US 11,809,516 B2
Apparatus and method for vector computing incorporating with matrix multiply and accumulation calculation
Zhou Hong, Shanghai (CN); and YuFei Zhang
Assigned to Shanghai Biren Technology Co., Ltd, Shanghai (CN)
Filed by Shanghai Biren Technology Co., Ltd, Shanghai (CN)
Filed on Jul. 2, 2021, as Appl. No. 17/366,485.
Claims priority of application No. 202011132750.6 (CN), filed on Oct. 21, 2020.
Prior Publication US 2022/0121727 A1, Apr. 21, 2022
Int. Cl.
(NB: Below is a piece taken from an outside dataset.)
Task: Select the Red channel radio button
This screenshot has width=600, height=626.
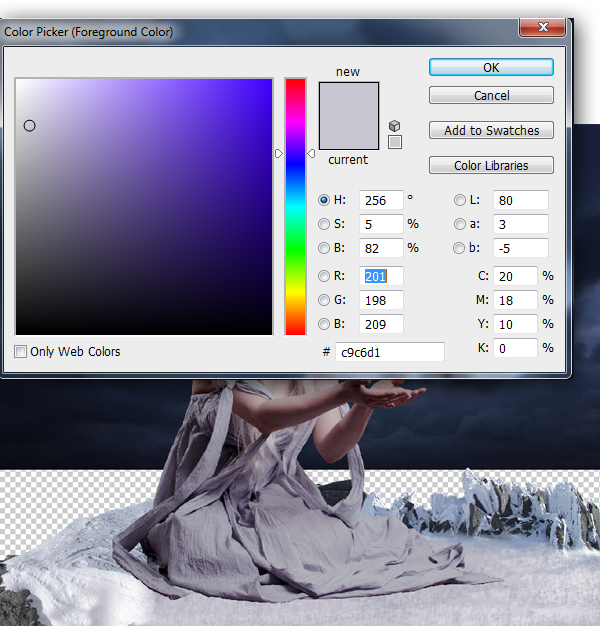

G06F 9/30 (2018.01); G06F 1/16 (2006.01); G06F 7/57 (2006.01); G06F 9/38 (2018.01)
CPC G06F 1/16 (2013.01) [G06F 7/57 (2013.01); G06F 9/3001 (2013.01); G06F 9/30036 (2013.01); G06F 9/30043 (2013.01); G06F 9/3802 (2013.01)] 16 Claims
OG exemplary drawing
 
1. An apparatus for vector computing incorporating with matrix multiply and accumulation (MMA) calculation, comprising:
a streaming multiprocessor (SM), comprising a general-purpose register (GPR); and
a general matrix multiply (GEMM) calculation unit, comprising an instruction queue and a first arithmetic logical unit (ALU),
wherein the first ALU coupled to the GPR is arranged operably to perform MMA calculation according to a GEMM instruction stored in the instruction queue, and store a calculation result in the GPR,
wherein the SM comprises a second ALU, the second ALU coupled to the instruction queue is arranged operably to: when a fetched instruction is the GEMM instruction, obtain source data from the GPR, and push the GEMM instruction and the source data into the instruction queue,
wherein the second ALU comprises:
a GEMM operation code (opcode) mapping table, arranged operably to store a first opcode of the GEMM instruction;
a demultiplexer, comprising an input terminal, a first output terminal, and a second output terminal, wherein the input terminal is coupled to an opcode register and a source register the opcode register is arranged operably to store a second opcode, the source register is arranged operably to store a first address in the GPR, the first output terminal is coupled to a pipeline, and the second output terminal is coupled to the instruction queue;
a reading circuit, coupled to the GPR and the instruction queue; and
a comparator, coupled to the GEMM opcode mapping table and the demultiplexer, arranged operably to determine whether the first opcode matches the second opcode; and when the first opcode matches the second opcode, output a first control signal to the demultiplexer to output the second opcode to the instruction queue, and output a second control signal to the reading circuit so as to drive the reading circuit to read the source data from the first address in the GPR, and output the source data to the instruction queue.